While the initial goals of #MeToo and #TimesUp, loosely speaking, to achieve accountability for men that use their positions of power to abuse others, were admirable, I honestly don’t believe much has materially changed for women since. In fact, I’d even posit that things from the perspective of feminism have gotten worse. For all that people criticize second-wave feminists, sometimes rightly so, the second-wave feminists were materially much more successful than any movement of feminism that came after them. They got Roe v. Wade passed (until it was overturned last year), and due to their efforts, women can now open their own bank accounts, and own property, and don’t have to stay in abusive marriages as they did for most of world history.

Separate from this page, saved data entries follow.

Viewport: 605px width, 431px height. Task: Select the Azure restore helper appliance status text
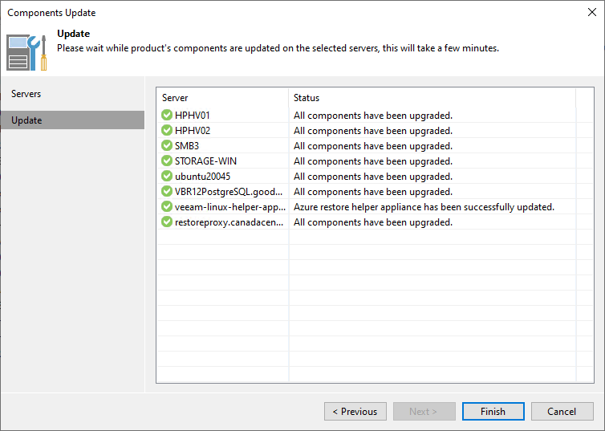coord(424,207)
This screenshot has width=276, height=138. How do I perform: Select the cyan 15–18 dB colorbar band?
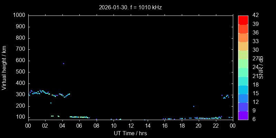click(x=243, y=89)
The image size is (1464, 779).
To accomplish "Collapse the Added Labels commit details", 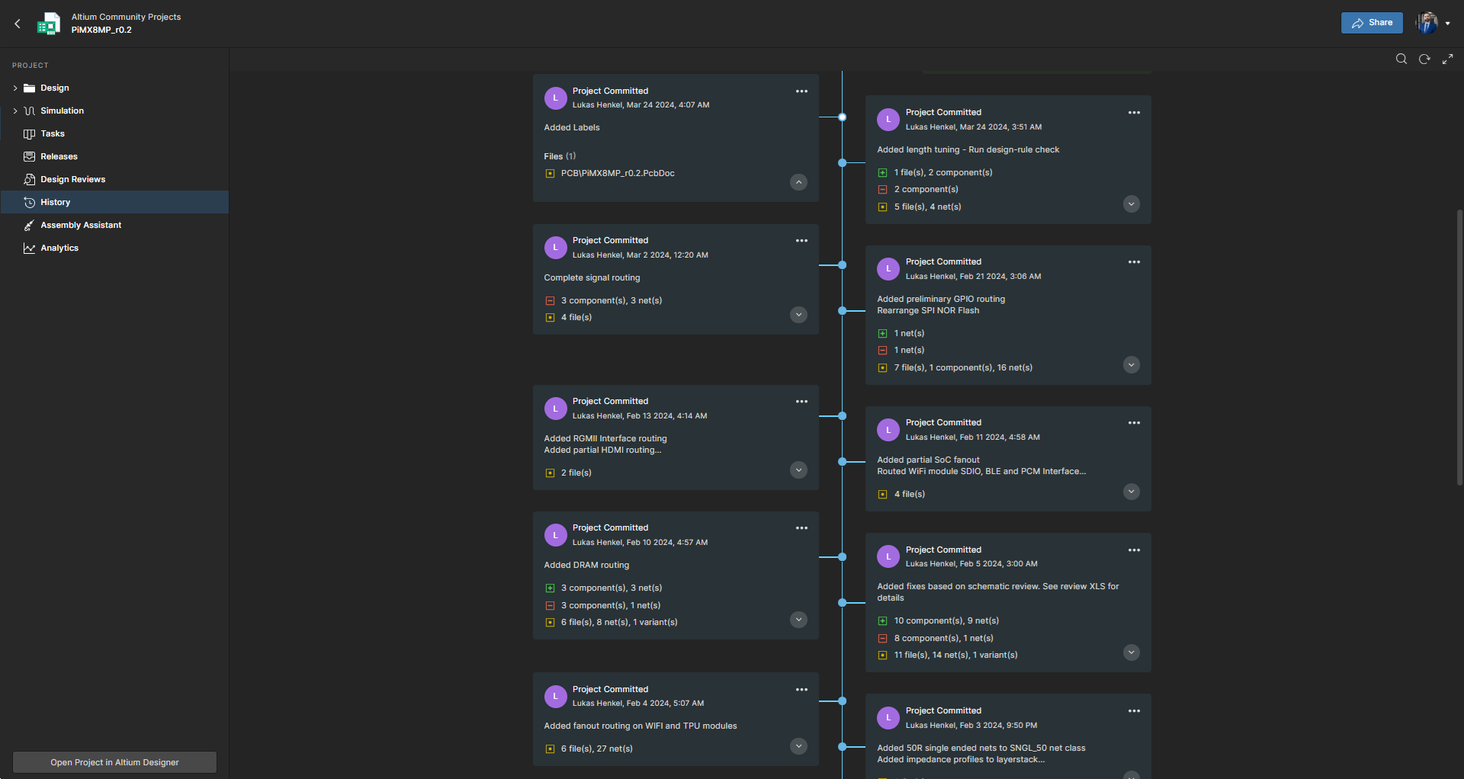I will coord(798,182).
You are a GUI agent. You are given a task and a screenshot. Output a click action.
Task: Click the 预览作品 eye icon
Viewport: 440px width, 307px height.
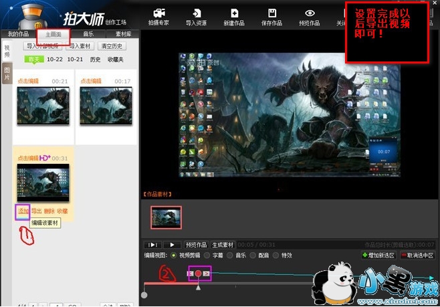(310, 13)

But today, I strongly believe we’re regressing and I’m not sure how to stem the backslide.
Part II: The Futility
I feel like the #MeToo movement was characterized by the façade of action towards feminist goals but ultimately hid the fact that no meaningful and enduring changes came about despite the strong and lingering backlash that ensued. In the wake of #MeToo, it was theoretically possible that a young Hollywood starlet could speak out against someone in the industry propositioning her. However, other than Harvey Weinstein, what rich and powerful man has actually faced consequences for his maleficence?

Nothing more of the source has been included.